Top of RECORDS
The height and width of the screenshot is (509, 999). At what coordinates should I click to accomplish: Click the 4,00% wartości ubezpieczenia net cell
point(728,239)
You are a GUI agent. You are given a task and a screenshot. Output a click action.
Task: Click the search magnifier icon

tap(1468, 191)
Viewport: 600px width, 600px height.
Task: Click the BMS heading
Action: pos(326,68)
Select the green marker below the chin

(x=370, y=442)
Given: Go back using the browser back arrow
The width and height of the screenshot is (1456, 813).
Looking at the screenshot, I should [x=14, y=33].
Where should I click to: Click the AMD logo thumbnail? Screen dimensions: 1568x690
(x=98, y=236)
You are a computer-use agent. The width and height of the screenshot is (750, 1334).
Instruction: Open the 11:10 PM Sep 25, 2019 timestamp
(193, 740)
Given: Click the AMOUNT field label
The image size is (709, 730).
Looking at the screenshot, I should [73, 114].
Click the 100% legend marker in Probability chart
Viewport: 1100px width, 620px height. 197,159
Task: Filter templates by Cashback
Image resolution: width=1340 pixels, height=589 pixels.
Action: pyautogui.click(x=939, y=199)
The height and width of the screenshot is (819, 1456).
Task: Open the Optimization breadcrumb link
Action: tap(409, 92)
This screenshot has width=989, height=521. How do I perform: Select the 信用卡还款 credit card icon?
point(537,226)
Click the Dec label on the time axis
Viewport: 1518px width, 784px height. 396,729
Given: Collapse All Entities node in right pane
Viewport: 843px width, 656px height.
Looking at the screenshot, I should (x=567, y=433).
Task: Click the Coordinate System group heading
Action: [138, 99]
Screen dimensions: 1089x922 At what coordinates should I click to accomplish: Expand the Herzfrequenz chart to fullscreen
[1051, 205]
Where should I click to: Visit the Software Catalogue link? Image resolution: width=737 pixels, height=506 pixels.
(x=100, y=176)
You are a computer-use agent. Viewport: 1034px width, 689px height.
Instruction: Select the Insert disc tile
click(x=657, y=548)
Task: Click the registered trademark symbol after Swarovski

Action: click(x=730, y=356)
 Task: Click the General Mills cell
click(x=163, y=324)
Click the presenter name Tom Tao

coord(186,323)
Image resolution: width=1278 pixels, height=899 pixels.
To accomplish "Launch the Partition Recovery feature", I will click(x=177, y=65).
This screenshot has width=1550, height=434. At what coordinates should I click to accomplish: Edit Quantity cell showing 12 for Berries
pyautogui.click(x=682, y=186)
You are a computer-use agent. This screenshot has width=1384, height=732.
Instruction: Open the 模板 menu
Bottom of RECORDS
- [HOW TO COMPLETE THIS TASK]: All that is wanted is the stretch of lines above from the one containing "Click the Dec label on the time axis" through the one containing "Image resolution: width=1278", duplicated exactly.

- [RESPONSE AREA]:
Click the Dec label on the time axis
Viewport: 1518px width, 784px height. 396,729
Given: Collapse All Entities node in right pane
Viewport: 843px width, 656px height.
Looking at the screenshot, I should (x=567, y=433).
Task: Click the Coordinate System group heading
Action: [138, 99]
Screen dimensions: 1089x922 At what coordinates should I click to accomplish: Expand the Herzfrequenz chart to fullscreen
[1051, 205]
Where should I click to: Visit the Software Catalogue link? Image resolution: width=737 pixels, height=506 pixels.
(x=100, y=176)
You are a computer-use agent. Viewport: 1034px width, 689px height.
Instruction: Select the Insert disc tile
click(x=657, y=548)
Task: Click the registered trademark symbol after Swarovski

Action: click(x=730, y=356)
 Task: Click the General Mills cell
click(x=163, y=324)
Click the presenter name Tom Tao

coord(186,323)
Image resolution: width=1278 pixels, height=899 pixels.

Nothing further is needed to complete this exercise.